De handen van Matthew sloten zich opnieuw rond te tralies en hij drukte zijn voorhoofd er tegen aan zodat hij Camille beter kon bekijken.
“Waar wil je hier naar toe gaan?”
“Ik wil je een keuze geven.”
“En wat mag die keuze dan wel zijn?”
“Oftewel sla je mijn voorstel af en komt er volgende week een zuster naar je toe om je geheugen te ‘herprogrammeren’ en bent je al je herinneringen kwijt en wordt gewoon menselijk. Je andere keuze is dat je mijn aanbod aanneemt, mijn broer helpt zoeken en daarna je vrijheid krijgt.”

Camille kon zien hoe de spieren in zijn kaken zich verstrakte en ervoor zorgde dat zijn junkbeenderen nog meer uitstaken. Dit vertelde haar dat Matthew wist dat hij geen kant op kon. Zij had deze strijd gewonnen.
“Je dacht toch niet dat de zusters je hier gewoon zouden laten zitten?”
Hij dacht wel dat de Zusters hem hier zouden laten wegrotten. Camille kon het zien aan de uitdrukking en de blik in zijn ogen. Hij had er op gerekend dat hij hier vast zou blijven zitten en … iemand hem uiteindelijk zou komen halen. Nu was het aan haar om te lachen.
“Je hoopte dat iemand je zou komen redden.”
Matthew zijn ogen schoten naar haar en zijn blik was alles behalve vriendelijk.
“Ik heb gehoord wat er met je gebeurt is. Je bent gewoon achtergelaten door hen. Als ze iets om je gaven dan hadden ze je toen wel meegenomen en niet achtergelaten alsof je niets waard was.”
Zijn knokels werden wit door dat hij de tralies steviger vast nam.

“Dus wat wordt het?” vroeg ze terwijl ze Matthew zijn gezicht bestudeerde.

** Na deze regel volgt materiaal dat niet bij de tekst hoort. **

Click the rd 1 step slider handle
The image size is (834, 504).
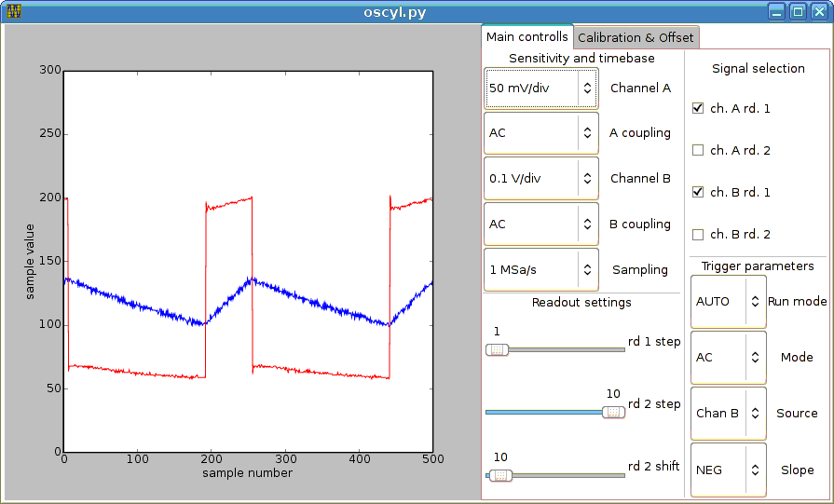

In één vlaag leek alle emotie van zijn gezicht te verdwijnen, draaide hij zich om en verdween terug in de duisternis. Er kwam niets anders dan stilte. Goed, dan moest hij het zelf maar weten. “Ik kom deze avond terug. Zorg dat je tegen dan weet of je kiest voor mijn voorstel of niet.” Zonder verder nog iets te zeggen beende Camille weg. Weg uit de kelder.